Un’area grande come la Germania. E’ la risultante della somma dei terreni africani che oggi appartengono alle multinazionali straniere. A dirlo è l’Oxfam, un’associazione umanitaria impegnata, in particolar modo, a combattere le ingiustizie e la povertà nel mondo.
Nel nostro pianeta, dal 2001, almeno 227 milioni di ettari sono stati venduti o affittati a potenze economiche straniere. La metà di tali accordi riguarda l’Africa.
In un primo tempo, si era guardato con benevolenza e speranza a questo tipo di economia: vi era fiducia che le imprese coinvolte promuovessero investimenti a diretto beneficio delle comunità più povere e che i fondi ottenuti fossero riconvertiti dal governo in servizi migliori, oppure anche solo per incrementare i raccolti.
Con il passare degli anni, però, i toni si sono fatti molto più scettici.
I terreni presi di mira sono sempre quelli migliori, quelli che si sono dimostrati produttivi e quelli che sono situati nelle vicinanze di centri abitati non eccessivamente poveri, dove poter vendere il prodotto nell’immediato. La bonifica di terreni incolti e la loro rivitalizzazione – alcuni degli obiettivi dichiarati dalle multinazionali – non vengono, dunque, realizzate.
La maggior parte dei terreni non è sfruttata a scopo agricolo, bensì nasconde nel sottosuolo risorse e pietre preziose. “In Mozambico – dice l’Oxfam – dove il 35% della popolazione è cronicamente in stato di insicurezza alimentare, solo 32.000 ettari dei 433.000 oggetto di investimenti in agricoltura nel 2007 e nel 2009 sono destinati alla semina di cereali alimentari”.
I prodotti ottenuti (es: biocarburanti) non sono neppure venduti in Africa, data la povertà d’acquisto, e a beneficiarne è il Nord del mondo.

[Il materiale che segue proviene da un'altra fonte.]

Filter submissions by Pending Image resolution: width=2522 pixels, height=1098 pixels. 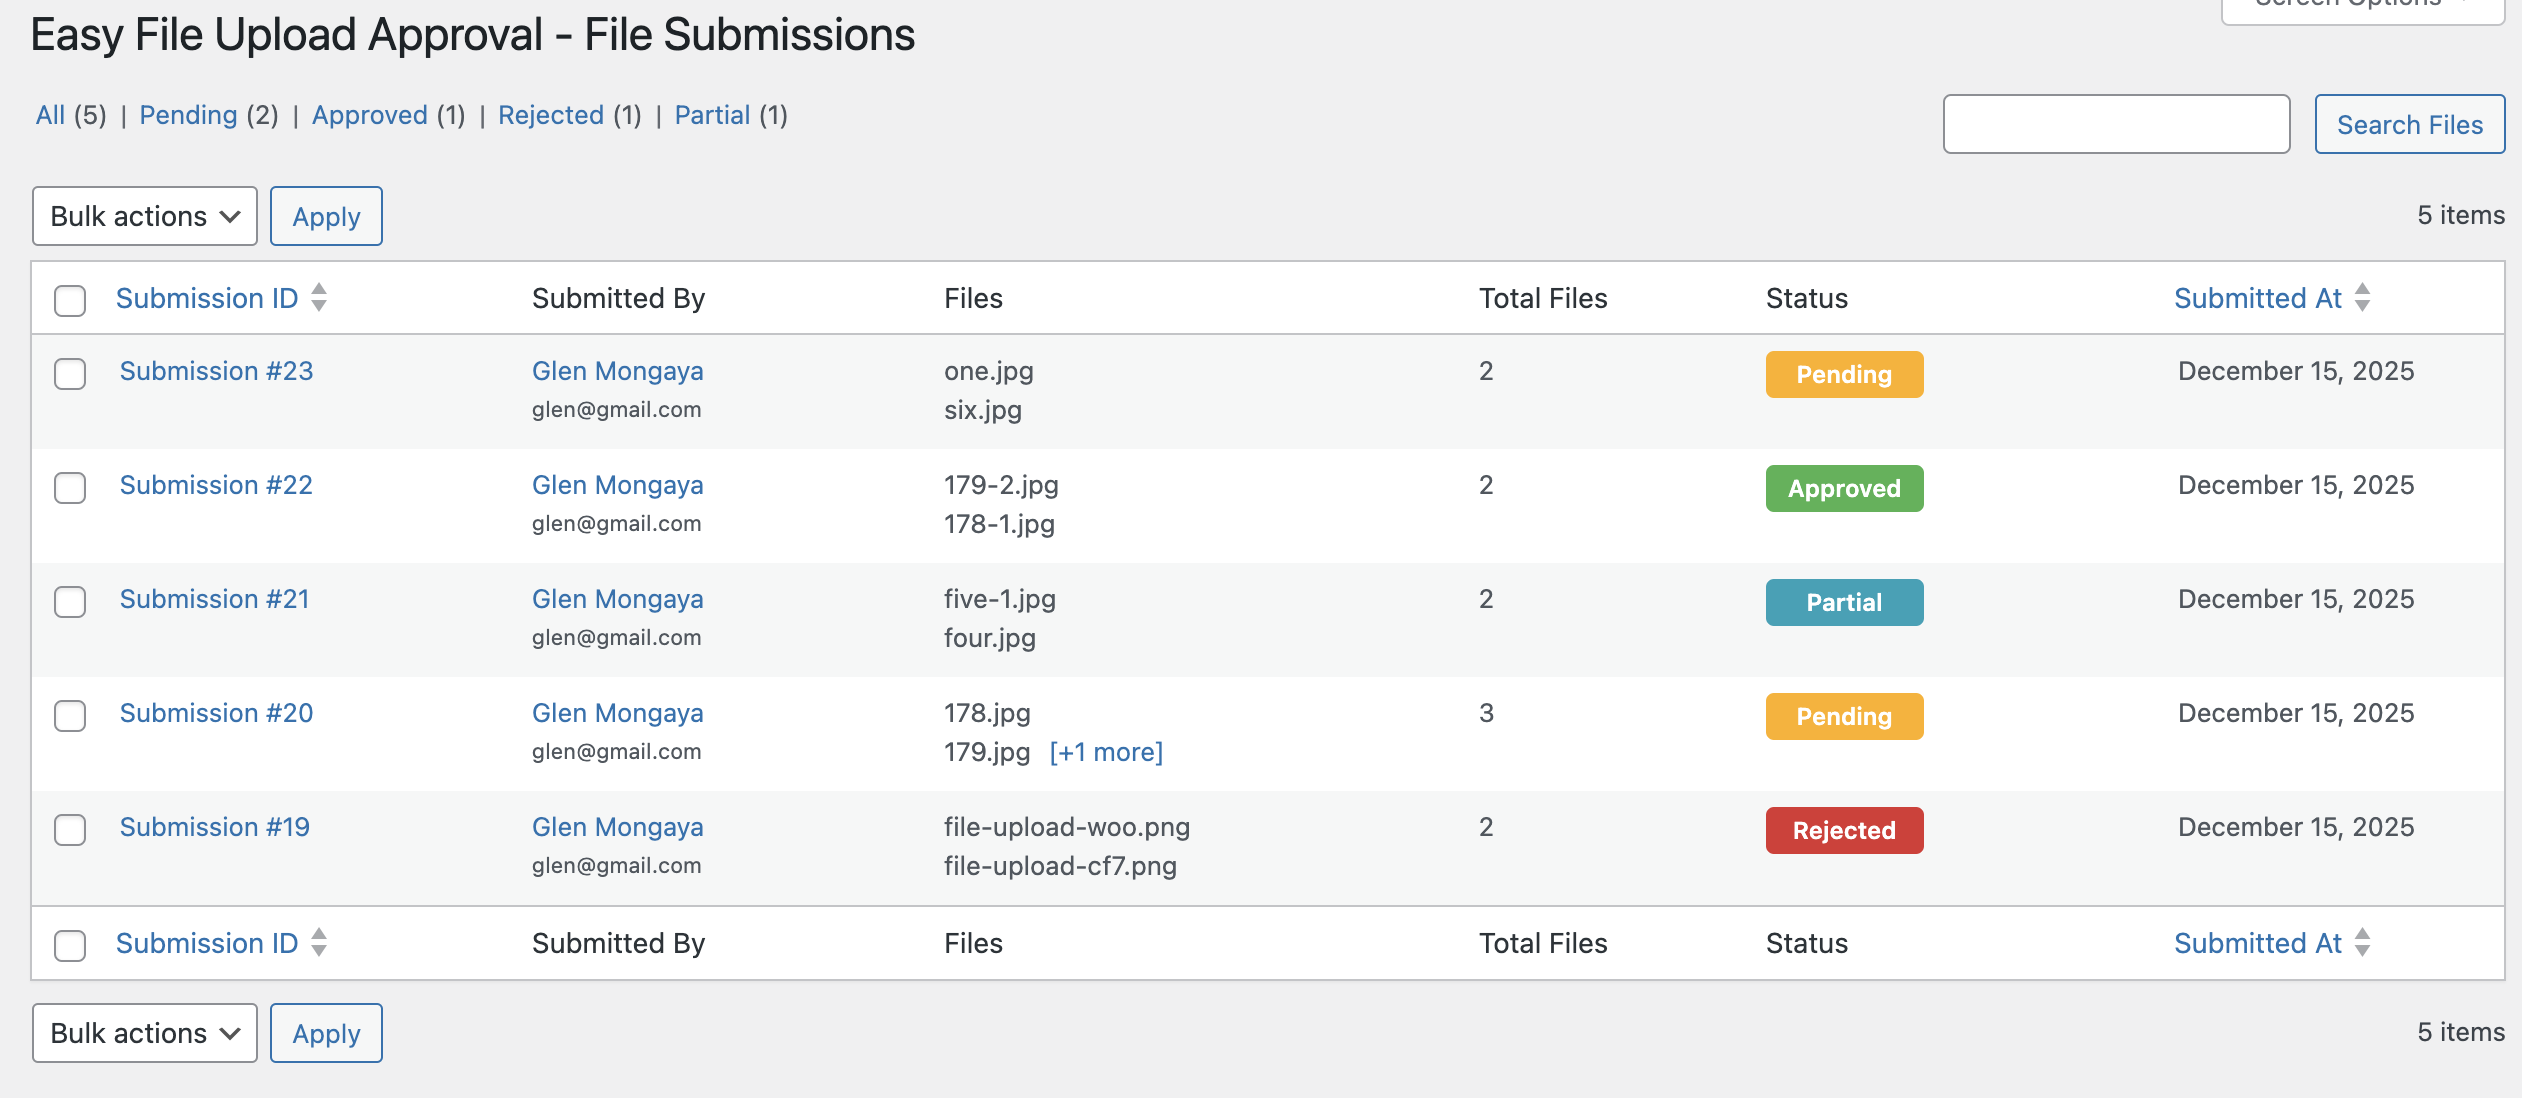pyautogui.click(x=189, y=115)
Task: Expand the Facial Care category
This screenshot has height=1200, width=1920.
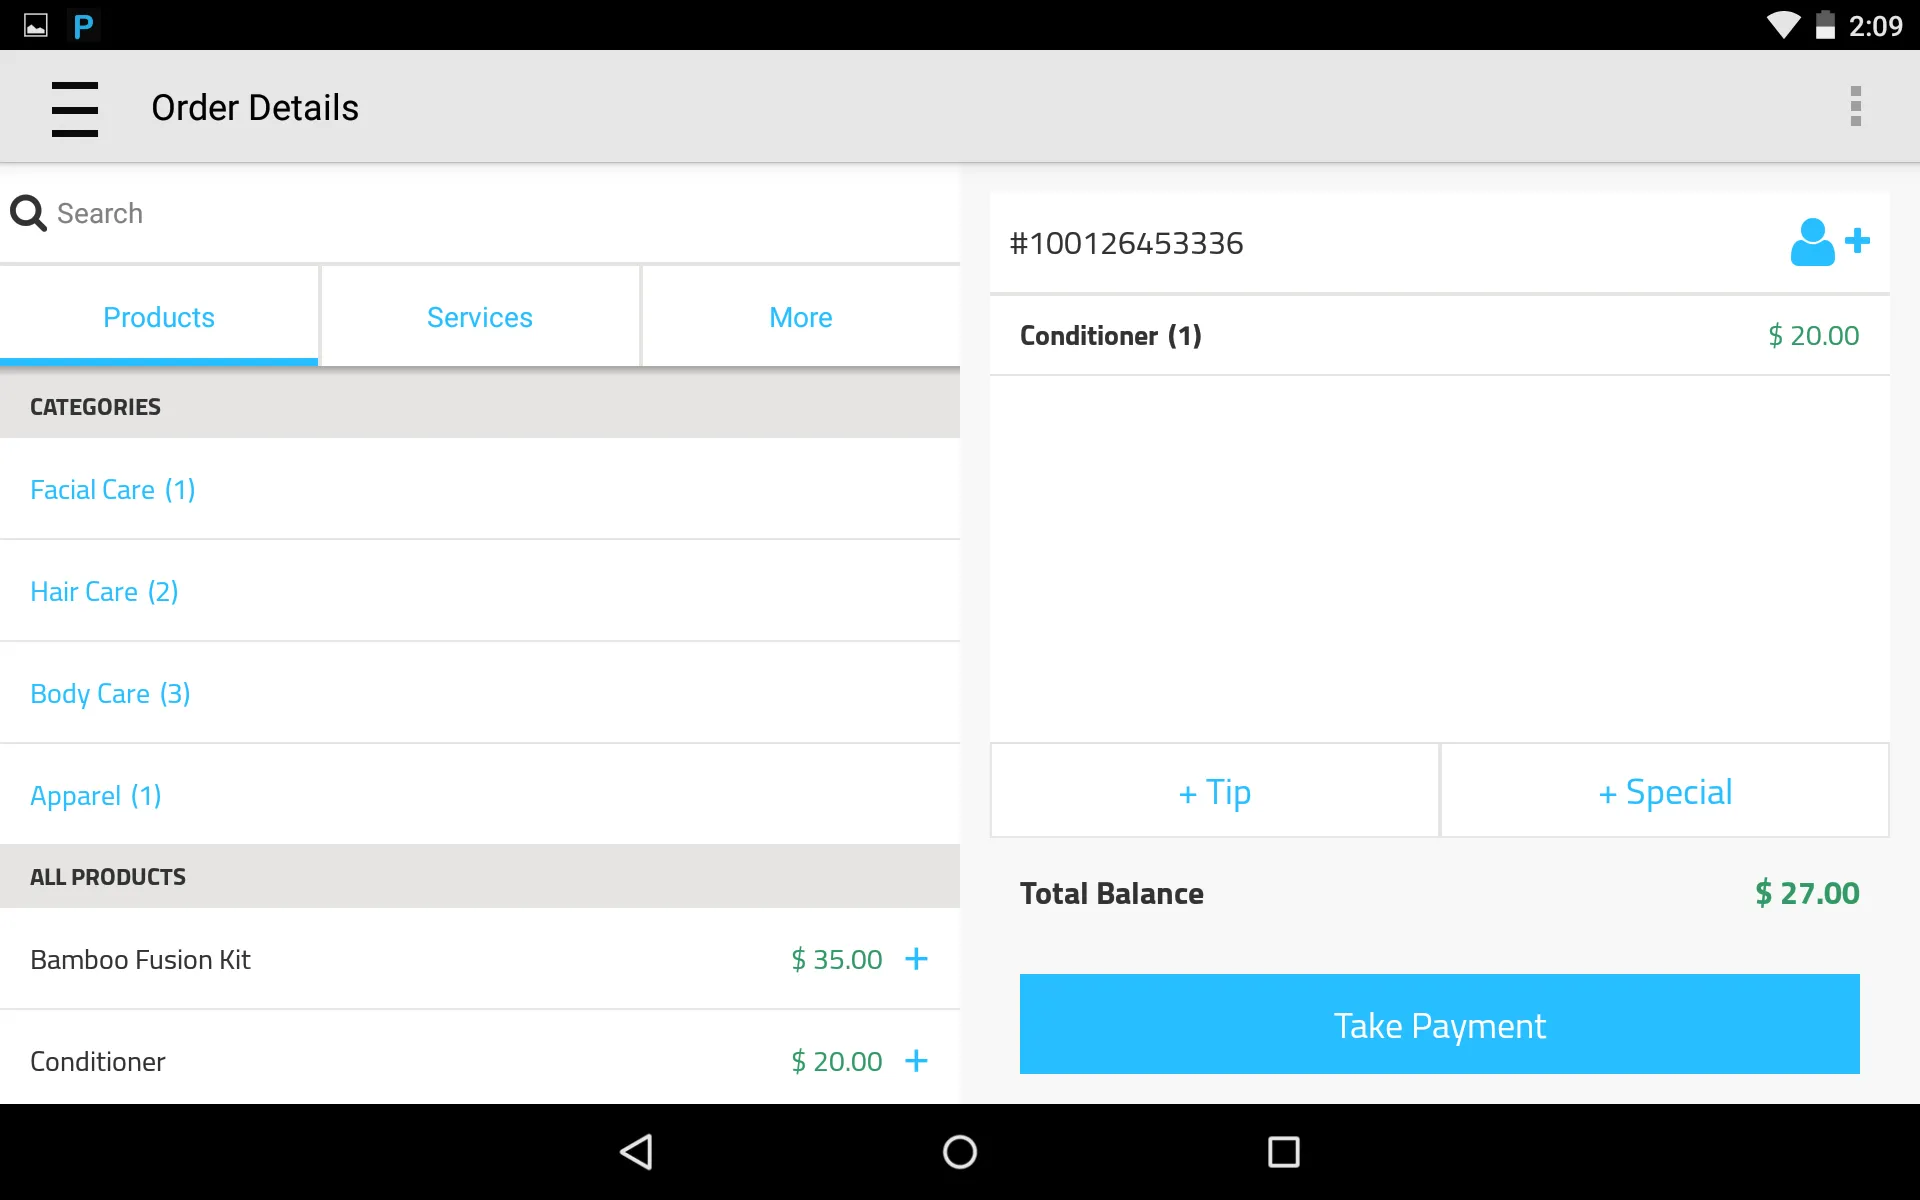Action: [x=112, y=489]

I posti di lavoro creati – al contrario di quanto promesso dalle autorità locali e/ straniere – sono pochi e mal pagati. Senza contare le pessime condizioni a cui sono costretti i braccianti.
Last, but not the least, capita che intere comunità vengano obbligate ad abbandonare, senza un preavviso adeguato, le proprie terre: “In Uganda, per esempio, almeno 22.500 persone hanno perso casa e terra in seguito all’espropriazione subita per mano della New Forest Company (NFC), un’azienda britannica specializzata nella produzione di legname”.
Se provate a collegarvi al sito della NFC, verrete accolti dal seguente messaggio di benvenuto:
L’NFC è una società britannica forestale sostenibile e socialmente responsabile, con piantagioni in rapida crescita e la prospettiva di una diversificazione di prodotti per i mercati di esportazione locali e regionali, che fornirà interessanti sviluppi per gli investitori e notevoli benefici sociali ed ambientali.
Ai posteri…
Nel frattempo il land grabbing – letteralmente “agguantare terreni” – non accenna a diminuire, pare anzi che nei prossimi anni non potrà fare altro che aumentare, data la sempre crescente richiesta di cibo, acqua e risorse.
Come mostrava – giustamente – Banda, il presidente uscente dello Zambia pochi giorni fa, di fatto, attraverso tali investimenti, i soldi arrivano; ma come ribatteva Sata, non si sa dove effettivamente vadano a finire. Per la cronaca, Mercoledì scorso, Sata è stato eletto presidente dello Zambia con il 43% dei voti contro il 36% di Banda.
Da parte mia, mi limito a segnalare una cosa talmente scontata che, proprio per questo motivo, rischia di passare inosservata. La terra, per una famiglia che da sempre ha vissuto dei suoi prodotti, che magari l’ha ereditata dai propri antenati, che l’ha continuamente difesa dalle intemperie, dalle incursioni nemiche e dalla quale trovava risposta nei frutti che donava, ecco, questa terra, per queste persone è come se fosse parte vitale della propria famiglia. Perderla assume lo stesso significato di veder morire la propria madre o la propria figlia, ciò che ti è di più caro al mondo e per la quale e grazie alla quale, ogni giorno, vivi.